PASSAGE SHOWN Block Start

Texas A&M AgriLife Research and the Texas A&M Engineering Experiment Station (TEES) is developing a novel way to protect fresh food from contamination and consumers from foodborne illness - super-repellent coatings.
The coatings will also be anti-fouling surfaces for foods and mimic leaves’ ability to reduce the attachment of microorganisms, says the team. They point to rice leaves, which have hydrophobic super-repellent characteristics, as their inspiration.
“With this project, we will design novel coatings, which are specifically tailored for the food industry and also suitable for large-scale production and application to achieve a broad impact on relevant stakeholders,” Mustafa Akbulut, TEES chemical engineer and principal investigator for the project, says.
Food safety outbreaks in recent years have caused illnesses and deaths among consumers, negatively affecting the fresh produce industry on a large scale, emphasized TEES.
This has only led to a greater sense of urgency to reduce the outbreaks associated with the contamination that can happen in different operations along the fresh produce chain, comments Luis Cisneros-Zevallos, AgriLife Research food scientist and co-principal investigator for the project.

PASSAGE SHOWN Block End
INFORMATION SHOWN Block Start

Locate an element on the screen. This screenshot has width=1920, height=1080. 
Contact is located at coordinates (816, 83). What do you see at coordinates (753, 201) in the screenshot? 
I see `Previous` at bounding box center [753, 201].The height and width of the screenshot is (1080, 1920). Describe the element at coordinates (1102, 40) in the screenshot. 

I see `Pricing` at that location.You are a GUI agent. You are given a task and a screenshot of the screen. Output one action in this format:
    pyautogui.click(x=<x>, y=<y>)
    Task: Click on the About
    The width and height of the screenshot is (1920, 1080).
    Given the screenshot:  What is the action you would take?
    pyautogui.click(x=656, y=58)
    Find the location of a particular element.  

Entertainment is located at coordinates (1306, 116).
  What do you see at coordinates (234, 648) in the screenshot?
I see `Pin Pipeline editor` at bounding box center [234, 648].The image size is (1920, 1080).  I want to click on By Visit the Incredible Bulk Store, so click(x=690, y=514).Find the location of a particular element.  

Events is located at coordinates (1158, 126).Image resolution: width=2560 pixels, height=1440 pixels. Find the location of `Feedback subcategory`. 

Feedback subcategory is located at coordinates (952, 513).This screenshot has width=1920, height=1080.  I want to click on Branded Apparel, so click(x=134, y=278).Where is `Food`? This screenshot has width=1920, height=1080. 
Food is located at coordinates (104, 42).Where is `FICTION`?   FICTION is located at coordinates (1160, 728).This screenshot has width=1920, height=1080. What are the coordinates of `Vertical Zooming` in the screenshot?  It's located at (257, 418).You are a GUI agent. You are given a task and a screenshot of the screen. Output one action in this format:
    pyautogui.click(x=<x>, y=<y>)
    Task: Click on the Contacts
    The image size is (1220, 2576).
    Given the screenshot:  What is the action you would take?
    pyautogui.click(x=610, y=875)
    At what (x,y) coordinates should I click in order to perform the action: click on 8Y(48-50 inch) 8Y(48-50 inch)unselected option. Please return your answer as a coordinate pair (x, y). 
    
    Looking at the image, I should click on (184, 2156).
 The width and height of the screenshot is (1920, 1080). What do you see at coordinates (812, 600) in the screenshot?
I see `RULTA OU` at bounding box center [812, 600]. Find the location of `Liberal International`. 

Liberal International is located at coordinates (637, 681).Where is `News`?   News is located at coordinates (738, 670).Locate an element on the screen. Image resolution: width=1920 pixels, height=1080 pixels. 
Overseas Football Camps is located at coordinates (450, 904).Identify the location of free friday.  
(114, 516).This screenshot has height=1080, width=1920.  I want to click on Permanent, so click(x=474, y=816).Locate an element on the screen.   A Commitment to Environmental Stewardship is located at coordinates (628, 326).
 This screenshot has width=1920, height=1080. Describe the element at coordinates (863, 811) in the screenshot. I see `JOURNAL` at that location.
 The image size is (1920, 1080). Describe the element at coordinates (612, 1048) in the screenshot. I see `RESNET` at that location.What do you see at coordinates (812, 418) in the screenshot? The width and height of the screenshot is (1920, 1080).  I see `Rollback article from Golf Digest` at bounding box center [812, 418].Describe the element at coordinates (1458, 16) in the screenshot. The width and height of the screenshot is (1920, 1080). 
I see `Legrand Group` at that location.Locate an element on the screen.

INFORMATION SHOWN Block End

**PARTS OF THE EXERCISE:**
a: Reproduce word for word the stretch of the article on super-repellent food coatings from "Food safety outbreaks" through "scale, emphasized TEES.".
b: Resume the article on super-repellent food coatings, starting right after its last sentence.
This data was drawn from a source separate from the article on super-repellent food coatings.

**LIST OF ANSWERS:**
a:
Food safety outbreaks in recent years have caused illnesses and deaths among consumers, negatively affecting the fresh produce industry on a large scale, emphasized TEES.

b:
“The surfaces we are designing avoid cross-contamination and reduce the risk of biofilm formation,” he adds.
The scientists were able to develop the super-repellent coatings thanks to a recent grant from the U.S. Department of Agriculture’s National Institute of Food and Agriculture.
According to TEES, the grant will help the team ensure the safety of fresh food products, benefiting both consumers and the produce industry.
“Our team is a pioneer in this area, in the U.S. and worldwide,” Cisneros-Zevallos notes.
“We certainly believe that it will transform the way the fresh produce industry operates. And we hope the industry will adopt many of the products our project will develop in the next few years of the grant.”